(Source document):
·····
Skip to content

Open standard · draft RFC · call for collaborators · companion to ATR

Agentic Threat Detection

The open, executable detection standard for agent-native threats — the runnable layer beneath OWASP, MITRE ATLAS, CWE and AVID.

Editor's Draft — pre-governance·Version 0.1.0·Date 2026-06-13·Canonical /atd·Editor Adam Lin
24
techniques cataloged
9
CVE-backed
9
with a live rule
100% · 0 FP
recall · 0 FP (skill corpus, n=341)
98%
recall (garak in-the-wild, n=650)

ATD's detection rules ship in ATR — in production in Microsoft Agent Governance Toolkit and Cisco AI Defense, and mapped in MISP/CIRCL. Consumers integrate ATR rules; this is not an endorsement of this draft standard. DOI 10.5281/zenodo.19178002.

AbstractInformative

Agentic Threat Detection (ATD) is an open, machine-readable, executable enumeration of agent-native threat techniques. Each technique is bound to detection logic and mapped to the established prose frameworks — OWASP Agentic Top 10, MITRE ATLAS, CWE, and AVID.

Those frameworks tell you what can go wrong with an agent. ATD is the layer underneath that tells you how to detect it at runtime — and ships with a measurable false-positive rate. It is to agentic security what Sigma is to SIEM detection.

Status: an Editor's Draft — a request for comments and an open invitation to co-author. It is not yet a ratified standard; it earns that title when it meets the §8 neutrality bar. We publish it openly to gather collaborators and mapping partners, not to claim authority.
·····
(Material provided):
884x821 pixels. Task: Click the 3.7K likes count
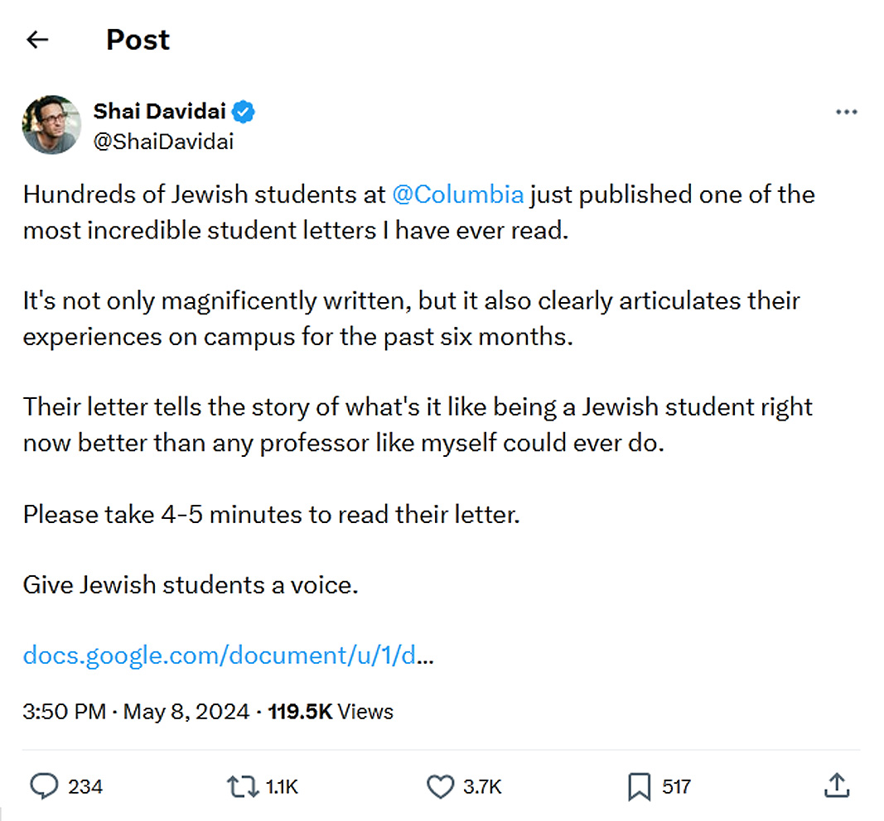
·····
(Problems):
[1] Answer these from the Agentic Threat Detection page, one line each:
(a) What version number does the draft carry?
(b) Which four frameworks does the abstract say each technique is mapped to?
(c) ATD is to agentic security what Sigma is to what?
[2] Render this sentence from the Agentic Threat Detection page in Spanish: "It is to agentic security what Sigma is to SIEM detection."
[3] Please reproduce the Agentic Threat Detection page word for word, everything from "Those frameworks tell" down to "to SIEM detection.".

(Final results):
[1]
(a) 0.1.0
(b) OWASP Agentic Top 10, MITRE ATLAS, CWE, and AVID
(c) SIEM detection

[2] Es a la seguridad agéntica lo que Sigma es a la detección SIEM.

[3]
Those frameworks tell you what can go wrong with an agent. ATD is the layer underneath that tells you how to detect it at runtime — and ships with a measurable false-positive rate. It is to agentic security what Sigma is to SIEM detection.